While his rivals squandered millions on often-ignored political ads, Trump figured out how to saturate the populace with free publicity.
Trump used Twitter and Facebook to reach tens of millions of voters for free. And then, Gingrich marveled, “He had an instinct to combine two different things; huge rallies and twitter and Facebook,” which translated into free television coverage.
Trump rallies and speeches became must-see-TV for networks because of the huge ratings. He even used the networks’ quest for ratings to steal coverage from his opponent at critical moments. On the night Hillary Clinton won the Florida primary, the networks cut away from her victory speech to cover Trump hawking his brand of steaks and wine.
“I’ve never seen this ever before in American history,” recounts Gingrich. “Hillary starts to speak and not a single network covers her because they all understand in the age of the clicker, everyone will leave because they want to see what else Trump’s bringing out. Are you going to get a camel? Who knows what he’s going to do next?”
In short, Trump had effectively turned the overwhelming liability of an intimidating adversarial press into an asset by feeding the networks’ hunger for ratings. Yet his appeal was so unique, the major media could not understand it.
“It’s astonishing to me, as a historian,” mused Gingrich shortly after the election, “how the elite media has missed all of this. They are so rabid, they’re so ideologically committed, they are so terrified of the future that they can’t stop and ask themselves what is this anomaly? What is this remarkable thing? What is it we should know about the next president of the United States? They just can’t do it.
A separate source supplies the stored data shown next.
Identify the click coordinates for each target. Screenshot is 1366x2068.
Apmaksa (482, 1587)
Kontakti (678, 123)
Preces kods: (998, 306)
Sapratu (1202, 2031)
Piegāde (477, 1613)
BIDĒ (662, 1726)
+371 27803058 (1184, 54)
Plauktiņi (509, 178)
“His approach is so different it needs to be studied as a remarkably powerful and effective system for breaking out of the ideological gridlock which has kept America trapped in a cycle of destructive politics,” said Gingrich.
The historian also identified the unique source of power the president has in Washington.
“This is really important … I hope he does rallies for his whole presidency. He draws the strength of reminding himself he is the tribune of the American people, not of Washington.”